AKRON-``Auto repair fraud-America's shame.'' Powerful words, especially coming from one of the nation's most reputable ``protectors'' of the motoring public, the American Automobile Association (AAA).
In a stern editorial in the fall edition of the Akron Automobile Club's quarterly newsletter, AAA Today, Akron AAA President Richard J. Duffy took a swipe at the automotive repair industry for what he called ``shoddy work and even fraud'' that ``have created a climate of mistrust and suspicion'' among consumers.
``It's the nation's shame,'' he writes, ``that consumers can't get their cars fixed without getting ripped off.''
Making matters worse, he pointed out, less than half the states have specific laws on the books to protect consumers against auto repair fraud.
Rooted in the plethora of recent stories about alleged rip-offs by major retail service chains, the editorial urges states to adopt laws-and criminal penalties-to protect the public from disreputable repair shops.
The editorial also calls for shops to prominently display ``customer rights,'' to provide written estimates of repair costs, and return to customers, when possible, any parts replaced on their vehicles.
And it encourages motorists to find a reputable repair shop and patronize it.
In an interview with TIRE BUSINESS, Mr. Duffy noted that service fraud is and always has been a ``timely issue,'' as far as the AAA is concerned.

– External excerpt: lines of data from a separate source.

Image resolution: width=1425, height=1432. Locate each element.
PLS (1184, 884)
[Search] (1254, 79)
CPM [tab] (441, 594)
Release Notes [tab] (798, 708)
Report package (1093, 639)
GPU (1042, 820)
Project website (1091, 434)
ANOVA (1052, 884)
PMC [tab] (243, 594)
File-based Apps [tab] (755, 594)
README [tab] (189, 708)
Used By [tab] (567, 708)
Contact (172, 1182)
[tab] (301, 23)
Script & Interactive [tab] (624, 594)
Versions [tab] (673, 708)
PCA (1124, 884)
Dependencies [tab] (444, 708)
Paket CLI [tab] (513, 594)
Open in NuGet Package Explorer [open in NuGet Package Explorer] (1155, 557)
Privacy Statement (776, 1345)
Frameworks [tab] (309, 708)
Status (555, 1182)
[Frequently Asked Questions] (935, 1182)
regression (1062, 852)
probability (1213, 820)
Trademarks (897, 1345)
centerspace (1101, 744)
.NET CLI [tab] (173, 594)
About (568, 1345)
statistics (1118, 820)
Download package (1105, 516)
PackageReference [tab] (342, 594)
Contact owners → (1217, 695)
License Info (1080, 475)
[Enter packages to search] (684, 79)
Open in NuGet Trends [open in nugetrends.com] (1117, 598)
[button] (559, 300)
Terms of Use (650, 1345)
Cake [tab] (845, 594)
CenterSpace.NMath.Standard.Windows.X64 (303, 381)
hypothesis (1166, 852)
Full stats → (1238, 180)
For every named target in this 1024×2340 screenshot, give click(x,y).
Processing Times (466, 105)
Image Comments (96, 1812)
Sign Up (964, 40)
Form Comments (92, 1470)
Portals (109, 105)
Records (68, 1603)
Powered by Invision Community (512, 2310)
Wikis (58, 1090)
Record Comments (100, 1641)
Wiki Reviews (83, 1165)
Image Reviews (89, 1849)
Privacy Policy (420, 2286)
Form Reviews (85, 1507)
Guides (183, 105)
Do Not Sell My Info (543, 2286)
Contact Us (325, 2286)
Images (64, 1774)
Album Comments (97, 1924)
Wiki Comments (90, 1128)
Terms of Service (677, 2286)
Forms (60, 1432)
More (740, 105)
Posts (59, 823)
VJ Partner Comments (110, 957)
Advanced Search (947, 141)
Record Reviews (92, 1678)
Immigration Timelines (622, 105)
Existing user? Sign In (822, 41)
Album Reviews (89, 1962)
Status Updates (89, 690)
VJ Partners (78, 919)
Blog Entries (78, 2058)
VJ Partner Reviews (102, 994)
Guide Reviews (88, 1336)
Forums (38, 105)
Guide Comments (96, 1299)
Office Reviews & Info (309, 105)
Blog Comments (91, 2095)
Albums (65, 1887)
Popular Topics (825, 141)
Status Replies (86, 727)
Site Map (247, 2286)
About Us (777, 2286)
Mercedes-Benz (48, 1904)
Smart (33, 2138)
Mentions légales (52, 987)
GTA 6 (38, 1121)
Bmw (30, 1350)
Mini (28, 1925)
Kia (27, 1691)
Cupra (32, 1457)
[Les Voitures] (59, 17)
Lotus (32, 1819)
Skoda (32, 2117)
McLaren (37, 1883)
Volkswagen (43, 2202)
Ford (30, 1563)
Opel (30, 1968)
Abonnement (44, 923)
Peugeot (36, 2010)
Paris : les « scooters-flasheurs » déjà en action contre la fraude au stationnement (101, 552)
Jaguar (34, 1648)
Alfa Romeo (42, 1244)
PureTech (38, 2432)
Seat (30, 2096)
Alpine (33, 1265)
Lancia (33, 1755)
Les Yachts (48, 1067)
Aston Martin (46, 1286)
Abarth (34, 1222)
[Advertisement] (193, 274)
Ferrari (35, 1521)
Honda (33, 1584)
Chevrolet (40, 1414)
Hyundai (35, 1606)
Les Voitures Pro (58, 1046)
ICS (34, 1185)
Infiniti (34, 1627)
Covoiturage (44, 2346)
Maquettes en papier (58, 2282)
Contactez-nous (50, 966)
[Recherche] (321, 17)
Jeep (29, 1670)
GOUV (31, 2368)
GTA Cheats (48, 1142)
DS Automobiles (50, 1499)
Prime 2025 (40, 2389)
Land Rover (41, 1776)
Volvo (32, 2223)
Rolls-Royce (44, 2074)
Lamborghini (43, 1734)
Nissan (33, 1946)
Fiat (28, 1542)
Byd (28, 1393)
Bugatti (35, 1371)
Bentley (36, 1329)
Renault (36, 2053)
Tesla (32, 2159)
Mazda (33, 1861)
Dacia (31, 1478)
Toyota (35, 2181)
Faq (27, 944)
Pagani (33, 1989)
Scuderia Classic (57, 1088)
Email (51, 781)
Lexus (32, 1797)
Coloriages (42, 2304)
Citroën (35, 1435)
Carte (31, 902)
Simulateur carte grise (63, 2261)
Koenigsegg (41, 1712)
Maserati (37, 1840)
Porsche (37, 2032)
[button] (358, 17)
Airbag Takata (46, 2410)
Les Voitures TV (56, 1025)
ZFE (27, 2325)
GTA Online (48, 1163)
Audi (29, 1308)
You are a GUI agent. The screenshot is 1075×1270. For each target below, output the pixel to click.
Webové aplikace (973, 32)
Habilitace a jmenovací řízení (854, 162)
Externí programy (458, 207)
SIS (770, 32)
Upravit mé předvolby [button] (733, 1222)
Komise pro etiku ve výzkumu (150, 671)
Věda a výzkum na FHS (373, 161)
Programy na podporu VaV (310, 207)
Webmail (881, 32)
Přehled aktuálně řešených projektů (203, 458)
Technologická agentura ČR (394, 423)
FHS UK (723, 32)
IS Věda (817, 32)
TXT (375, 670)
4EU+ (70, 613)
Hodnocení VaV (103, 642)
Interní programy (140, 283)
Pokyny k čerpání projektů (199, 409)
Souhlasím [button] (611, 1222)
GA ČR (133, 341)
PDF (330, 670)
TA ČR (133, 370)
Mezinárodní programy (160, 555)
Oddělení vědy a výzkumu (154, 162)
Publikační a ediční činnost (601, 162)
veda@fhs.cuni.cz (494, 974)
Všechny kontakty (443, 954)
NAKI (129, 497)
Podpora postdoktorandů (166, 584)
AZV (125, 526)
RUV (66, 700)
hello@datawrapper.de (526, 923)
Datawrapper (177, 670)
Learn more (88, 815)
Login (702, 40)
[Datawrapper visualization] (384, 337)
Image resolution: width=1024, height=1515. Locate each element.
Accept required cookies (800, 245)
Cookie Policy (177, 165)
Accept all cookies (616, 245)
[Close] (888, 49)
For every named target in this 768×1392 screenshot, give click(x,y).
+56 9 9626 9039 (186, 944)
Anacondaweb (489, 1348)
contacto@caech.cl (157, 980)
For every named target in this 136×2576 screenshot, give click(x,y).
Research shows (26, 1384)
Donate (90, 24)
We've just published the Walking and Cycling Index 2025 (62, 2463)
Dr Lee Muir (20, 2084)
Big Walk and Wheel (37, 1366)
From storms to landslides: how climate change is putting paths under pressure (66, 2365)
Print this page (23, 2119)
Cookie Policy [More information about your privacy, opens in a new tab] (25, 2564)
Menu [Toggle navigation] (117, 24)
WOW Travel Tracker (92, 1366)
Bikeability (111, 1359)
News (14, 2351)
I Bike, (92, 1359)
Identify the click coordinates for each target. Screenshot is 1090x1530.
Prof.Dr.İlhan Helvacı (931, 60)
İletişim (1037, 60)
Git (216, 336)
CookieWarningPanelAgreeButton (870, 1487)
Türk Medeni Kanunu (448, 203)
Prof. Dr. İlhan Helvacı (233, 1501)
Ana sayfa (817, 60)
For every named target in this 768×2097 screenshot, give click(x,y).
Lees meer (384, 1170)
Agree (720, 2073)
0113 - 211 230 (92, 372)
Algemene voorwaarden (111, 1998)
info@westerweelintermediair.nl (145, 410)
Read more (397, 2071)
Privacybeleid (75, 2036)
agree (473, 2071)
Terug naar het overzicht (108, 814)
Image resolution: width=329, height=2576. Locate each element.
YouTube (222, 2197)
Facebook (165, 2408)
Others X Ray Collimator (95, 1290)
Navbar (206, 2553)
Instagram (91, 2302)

And, as winter fast approaches, ``folks are thinking more about car repairs.''
Though he said the Akron AAA does not receive a lot of complaints about repair fraud, he believes most of the problems motorists encounter concern ``the biggest and most generic problem in the (automotive service) industry-miscommunication.''
``What is perceived to be a fraud is often not that at all,'' Mr. Duffy explained. ``The customer simply did not understand, nor did the garage properly explain the situation.'' But, he added, in the vast majority of cases, not enough information was conveyed to the customer about why certain repairs or parts were necessary.
``If there's a single greatest area that needs constant attention, it's having the customer understand why a garage needs to do what it's doing,'' he said.
Problems can usually be solved, he asserted, by a third party getting involved as a mediator and ``translator.''
Mr. Duffy contends most auto service technicians ``are hard-working, honest people,'' though, like in any industry, the unscrupulousness of a few inevitably can tar the reputations of many.
In an effort to protect their members, some AAA clubs participate in what he referred to as the ``AAA-approved auto repair program.''
Much like the association's practice of rating hotels and motels, repair facilities that participate ``must meet very stringent standards in order to use the `AAA-approved' sign,'' Mr. Duffy said.
A shop enters into a contract with the AAA, which empowers the association to ``act as the mediator and final say in problems, should they occur for members,'' he said. ``That's the closest we get to recommending a garage.''
Those standards cover certain equipment a shop must use, training of staff, follow-up procedures to customer complaints, and ``just how the shop stands behind its work and the warranties it issues with its repairs,'' Mr. Duffy said.
Participating shops are frequently inspected by AAA staff members to ensure those standards are being maintained.
``It provides a motorist with the assurance that if something does go awry, there is, by agreement, a third party available to them to resolve their problem,'' he said.
While the Akron club is not currently involved in the program, Mr. Duffy said it is considering joining it within the next 24 months, and would probably sign up about 20 shops in Summit County, where Akron is located.
``The automobile is not getting one bit easier to work on,'' he said. ``From our emergency road service standpoint, when a car's electronics go haywire, there's precious little on the scene the AAA can do to repair it.
``The days of filing down the points and sticking a screwdriver in the carburetor are gone.''
Consequently, he said ``it's a fact of life for us'' that the club has run up higher costs towing vehicles because of the inability at the roadside to get them running.
As far as service fraud goes, ``it's rarely a case where a facility does a job all wrong,'' Mr. Duffy noted. Sometimes problems are caused by the ``economic restraints'' placed on a shop by a customer only willing to spend $100 on a car that needs $300 in repairs.
He speaks from experience.
Mr. Duffy worked in a AAA-approved garage to help put himself through school. He joined the AAA in 1970, serving as its road service manager for 7.5 years before becoming Akron club president.